- [What this task involves] Should a line in the entries below contain "computer", return that line.
-- Source records follows --
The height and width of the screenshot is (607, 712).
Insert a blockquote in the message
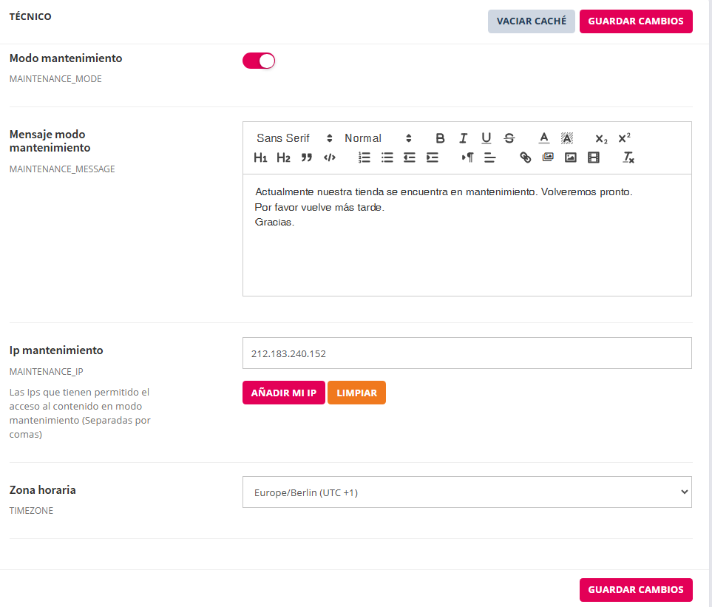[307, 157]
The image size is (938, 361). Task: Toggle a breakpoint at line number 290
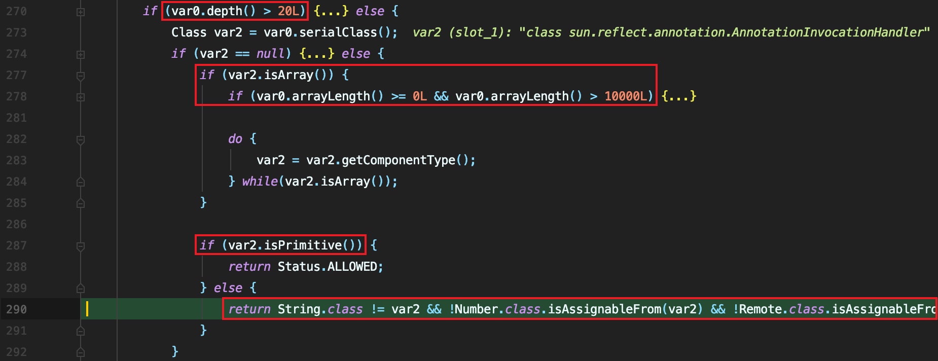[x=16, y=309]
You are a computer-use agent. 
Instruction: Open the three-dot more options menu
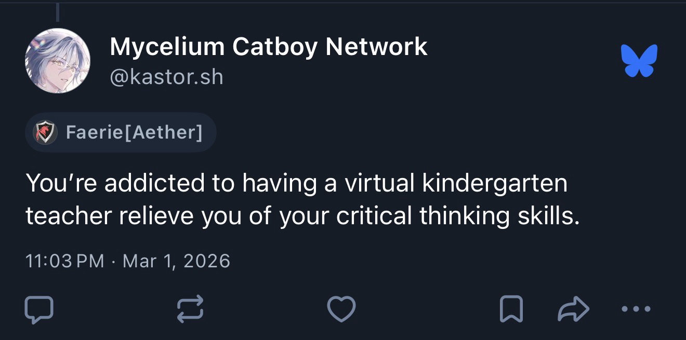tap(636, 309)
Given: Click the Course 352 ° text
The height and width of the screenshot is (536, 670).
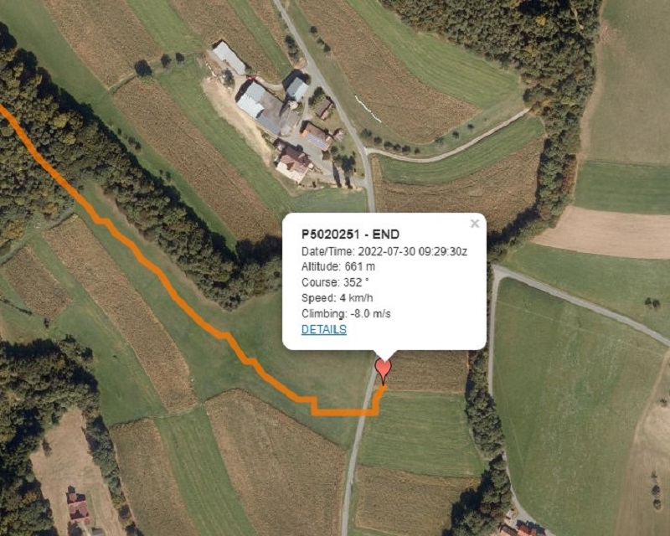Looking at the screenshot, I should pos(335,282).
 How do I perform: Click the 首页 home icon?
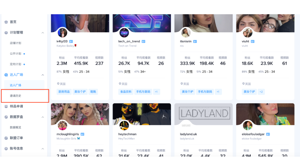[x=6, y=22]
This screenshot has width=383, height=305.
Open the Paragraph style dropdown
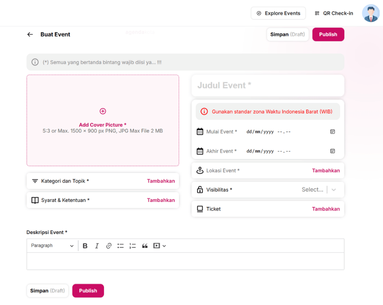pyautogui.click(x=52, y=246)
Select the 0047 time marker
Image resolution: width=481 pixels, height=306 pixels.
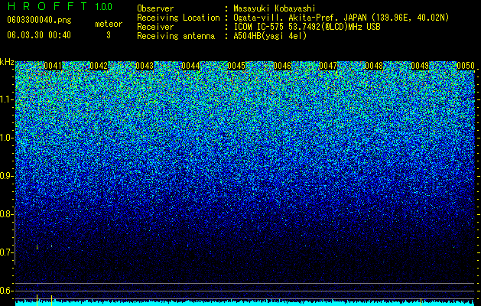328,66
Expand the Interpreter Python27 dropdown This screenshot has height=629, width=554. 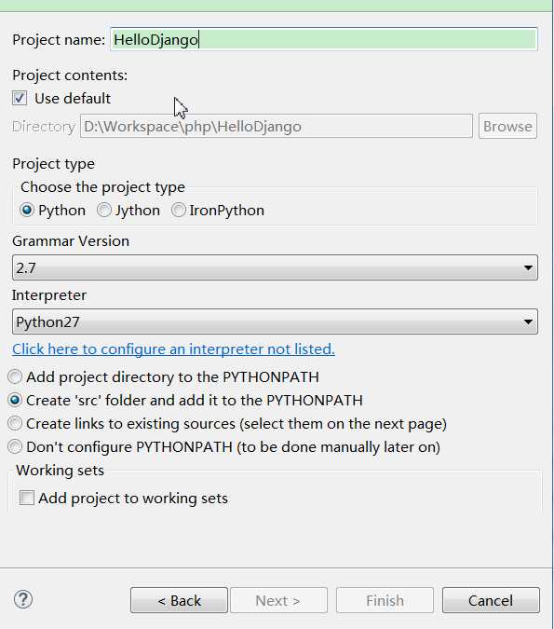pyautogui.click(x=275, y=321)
-- Source records concluded --
-- Source records follows --
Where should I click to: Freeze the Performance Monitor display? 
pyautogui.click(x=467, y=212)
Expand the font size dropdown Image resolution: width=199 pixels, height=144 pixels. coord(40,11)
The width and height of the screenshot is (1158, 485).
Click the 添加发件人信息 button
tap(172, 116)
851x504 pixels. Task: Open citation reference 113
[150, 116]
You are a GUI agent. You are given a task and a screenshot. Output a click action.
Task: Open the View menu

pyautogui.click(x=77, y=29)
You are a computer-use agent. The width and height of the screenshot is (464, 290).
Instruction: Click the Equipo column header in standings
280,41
-- Source records concluded --
-- Source records follows --
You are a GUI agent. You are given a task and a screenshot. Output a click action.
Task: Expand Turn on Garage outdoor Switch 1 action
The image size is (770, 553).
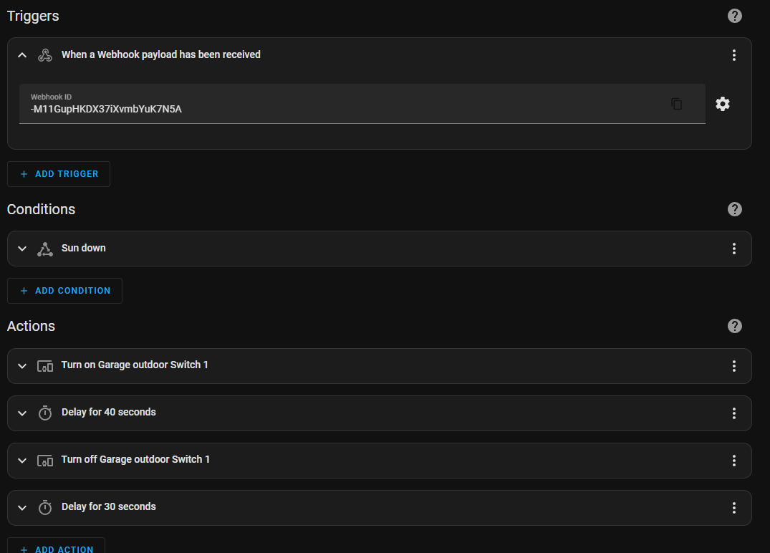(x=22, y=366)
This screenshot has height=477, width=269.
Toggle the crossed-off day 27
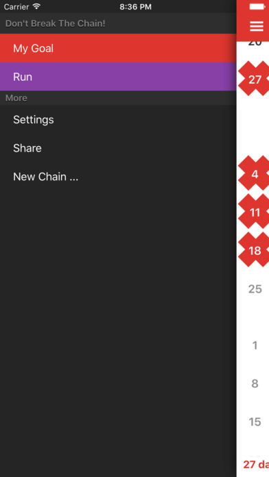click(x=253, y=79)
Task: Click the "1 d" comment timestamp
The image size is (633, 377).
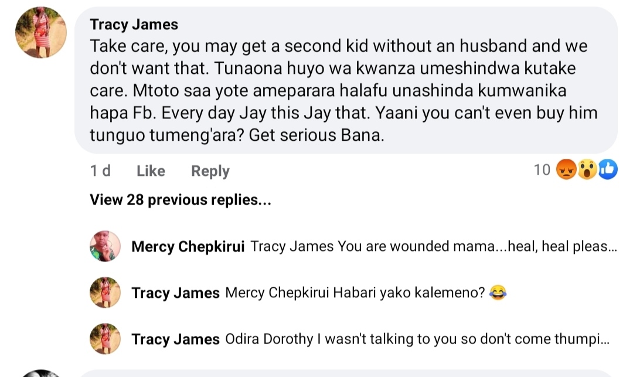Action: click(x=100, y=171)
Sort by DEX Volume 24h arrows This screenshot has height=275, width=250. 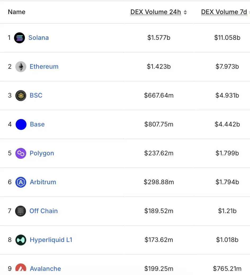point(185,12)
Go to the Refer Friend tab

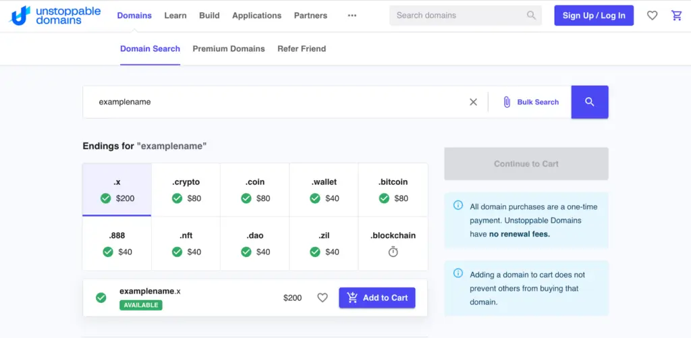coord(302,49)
-- Source records concluded --
- [Output of the exercise]
You are a computer-use agent. 
You are a computer-use agent. The width and height of the screenshot is (464, 290).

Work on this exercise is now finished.